Questo non è quasi mai accaduto e circa 1 azienda su 3 ha beneficiato della cassa integrazione pur non avendo alcun calo di fatturato. Un altro esempio dell’atteggiamento arrendevole della Cgil è certamente quanto successo sui decreti sicurezza, addirittura inaspriti dalla recente revisione del governo per quanto riguarda la legislazione sui blocchi stradali e la possibilità di mettere in campo pratiche radicali di protesta. Anche in questo caso, silenzio tombale da parte della Cgil.
Ha pesato sulla vostra decisione anche quanto successo lo scorso febbraio durante il tentativo di bloccare l’ingresso in porto della Bahri Yanbu (si veda qui)?
Assolutamente sì. Una delle ragioni che spiegano il fallimento della protesta dello scorso febbraio è stata propria l’indisponibilità della Cgil a dichiarare sciopero, perfino nella banchina dove era attesa la nave saudita. Il sindacato si è limitato a fornire copertura legale a quei lavoratori che si sarebbero astenuti dalle mansioni di carico e scarico, praticando obiezione.
Questo però significava abbandonare il piano collettivo dell’azione e scaricare la responsabilità su ogni lavoratore a livello individuale. In maniera non sorprendente, molti hanno ceduto alle pressioni provenienti dall’azienda e dalle autorità, svolgendo regolarmente il proprio lavoro.
Perché avete deciso di aderire all’Usb?
Per una ragione molto semplice.

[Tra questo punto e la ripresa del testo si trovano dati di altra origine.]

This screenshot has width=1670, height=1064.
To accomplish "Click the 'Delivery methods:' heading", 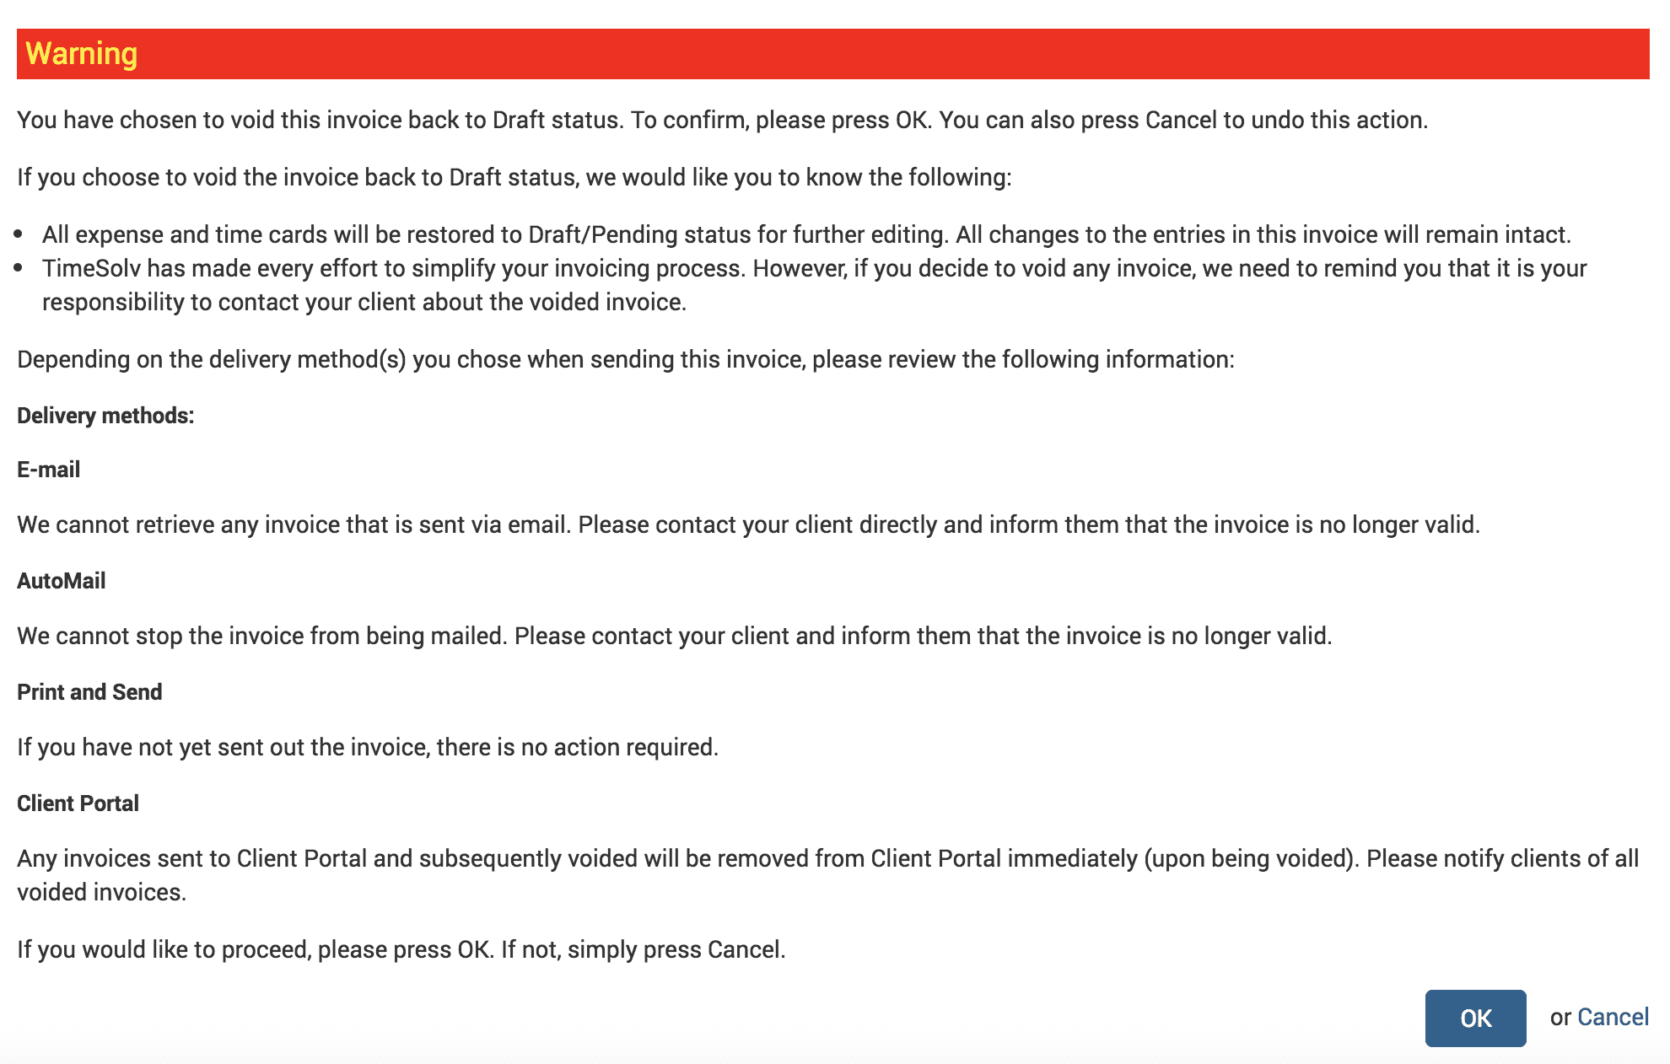I will (x=105, y=416).
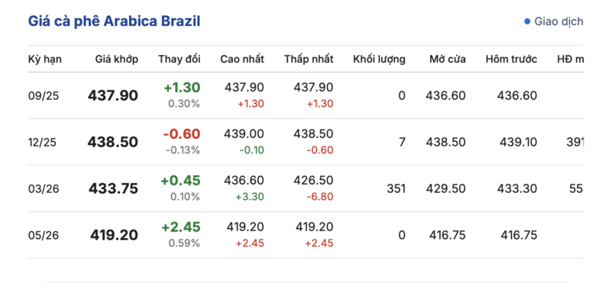This screenshot has height=283, width=611.
Task: Click the -0.60 change value
Action: pos(182,134)
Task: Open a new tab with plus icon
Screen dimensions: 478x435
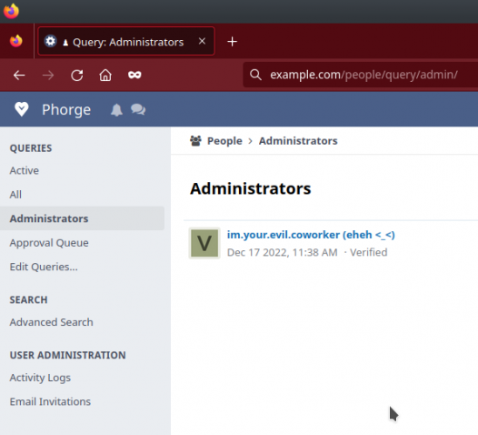Action: click(x=232, y=42)
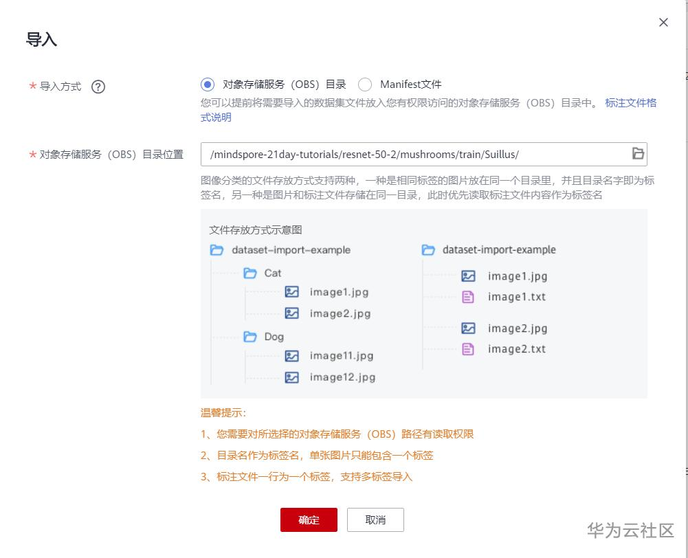Select the Manifest文件 import option

coord(365,84)
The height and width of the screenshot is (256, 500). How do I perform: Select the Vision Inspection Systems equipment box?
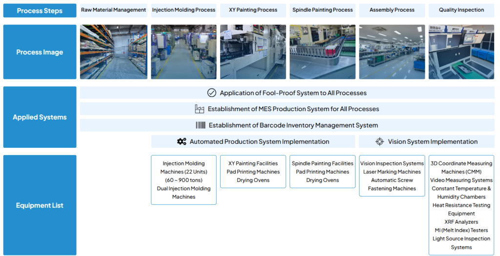click(x=392, y=176)
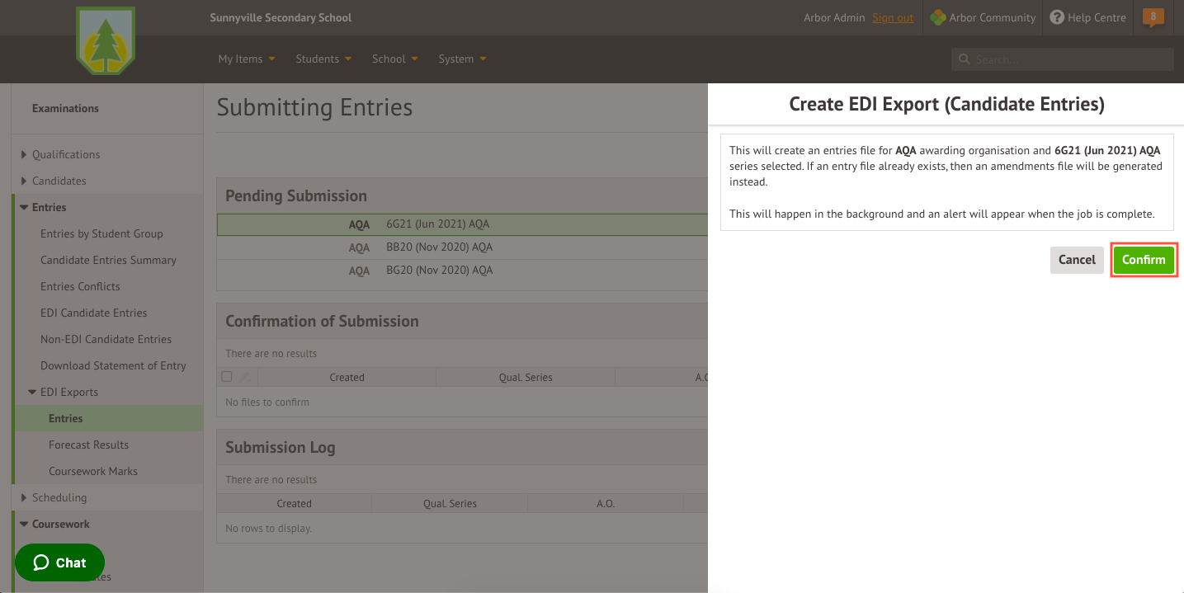
Task: Open the Chat bubble widget
Action: [59, 562]
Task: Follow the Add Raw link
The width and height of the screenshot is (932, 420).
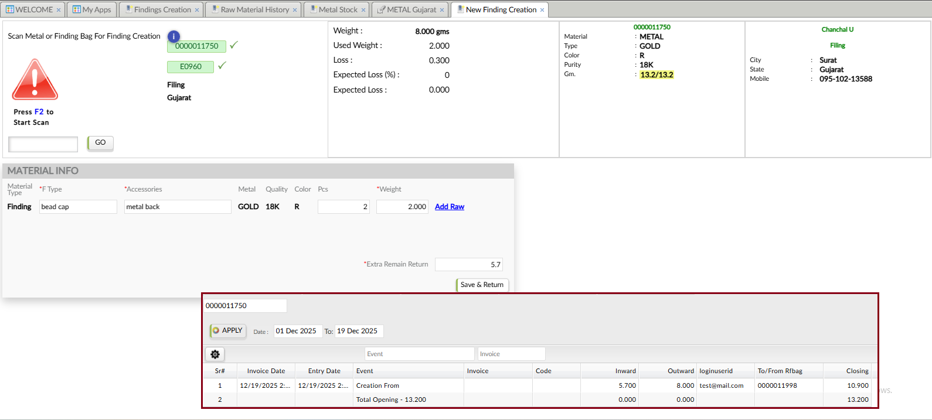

A differenza della Cgil che usa la mediazione con la controparte per affossare le vertenze dei lavoratori, l’Usb è un sindacato combattivo che difende concretamente i nostri interessi.
Inoltre, l’Usb vanta una significativa presenza nei porti di Livorno e Trieste. In futuro, questo potrebbe aiutarci a coordinare eventuali azioni di protesta con i portuali di questi due scali. Per noi non era veramente più possibile continuare a rimanere nella Cgil.
Negli scorsi giorni avete sostenuto lo sciopero dei lavoratori dell’acciaierie ArcelorMittal (ex-Ilva) di Genova?
Certamente. La loro azione di protesta rispecchia in pieno il nostro motto: se toccano uno, toccano tutti. Ed è stato bello vedere come il corteo sia stato appoggiato e sostenuto anche dai lavoratori di altre aziende: una grande dimostrazione di solidarietà di classe.
Di fronte alla forza degli operai, l’azienda è stata costretta a tornare rapidamente sui propri passi, ritirando le 250 lettere di sospensione dal lavoro appena inviate e il licenziamento di uno dei compagni più attivi all’interno della fabbrica, reo di aver inviato un presunto audio denigratorio ai danni del direttore dello stabilimento su un gruppo WhatsApp. Non tutto è stato risolto, anzi. Eppure, il messaggio penso sia chiaro: uniti si vince.